Do this
Rewrite the paragraph beginning "6. Finish tour and meet to leave the palace" from the travel account below as a shorter paragraph that keeps its main facts.

6. Finish tour and meet to leave the palace.  This was the most heartbreaking part of the day for me – having to leave.  I wanted to keep going on the tour and asking questions and learning about the history of the palace and the people who called it home.  Brian was so informative and could, quite literally, discuss one painting, ONE PAINTING, for an entire day.  We could all tell that he absolutely loves his city, its history, and is so proud to be Parisian.  BTW, he’s also an American.  He was born and lived in Brooklyn until he was two when his mother (who is Parisian) moved her family to Paris where Brian went to school and grew up as a Frenchman.  No French-English accent, either, as his father was American.  He truly was fascinating, welcoming, and exuberant.  I wish he would guide us on more tours!


Ok, so Versailles was over with and dinner was very soon so we boarded the bus and headed off to 
Flam for, well, flam.  I had never heard of it before but it was delicious.  Apparently, it is a German invention that is similar to pizza.  Basically, it is a cracker-like thin crust that is topped with cream, cheese (not cream cheese – commas are very important), and any other topping that you want.  We had one with beef and chives, and another with bacon.  Then there was dessert flam.  Again, cracker-like crust with cream, cheese and any topping you want.  Our dessert flams were topped with chocolate, apple slices and cinnamon, and caramel. And, wow, were they good!  I found out later that flam was invented in Strasbourg, which was actually the next city we were going to be visiting.  Pretty neat stuff!  I think the kids all enjoyed it and they’re doing pretty well for not knowing much about the different cultures.  Some are still struggling with not having air conditioning or ice or refills, but for the most part, they’re going with the flow and having a great time!  I think we all are.  It’s definitely not without its struggles, with the sleep deprivation and the language barriers, but we’re making it and keeping a great attitude.

Data provided

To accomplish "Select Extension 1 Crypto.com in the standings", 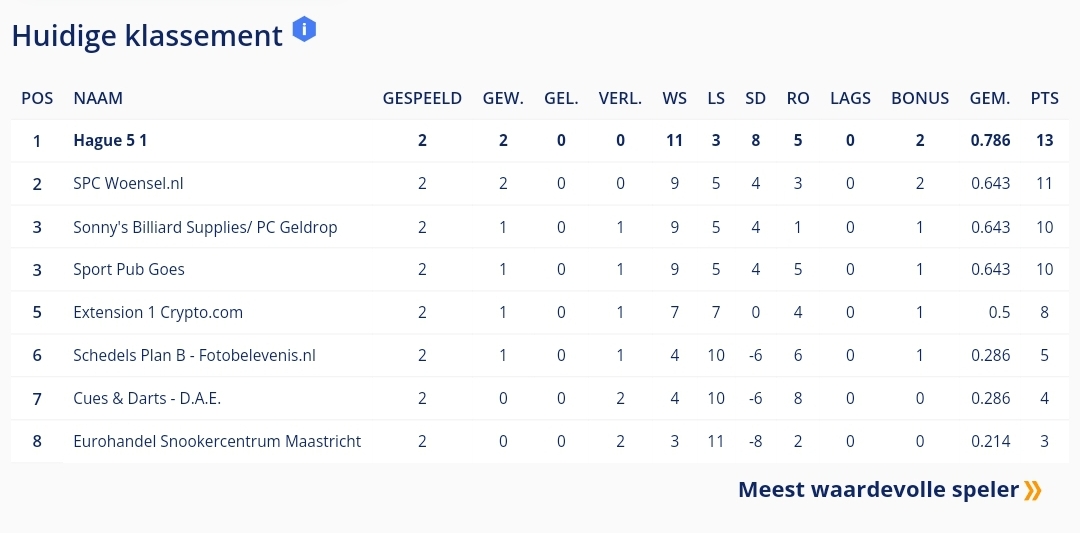I will (158, 312).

Solution to the problem
6. Finish tour and leave the palace. Leaving was the saddest part of the day, since I wanted to keep touring and learning about the palace's history and its residents. Our guide, Brian, was so informative that he could discuss a single painting for an entire day, and he clearly loves his city and is proud to be Parisian. He is also American. He was born in Brooklyn and lived there until age two, when his Parisian mother moved the family to Paris, where he was schooled and raised as a Frenchman. His American father is why he has no French-English accent. Fascinating, welcoming, and exuberant, he is a guide I wish would lead us on more tours.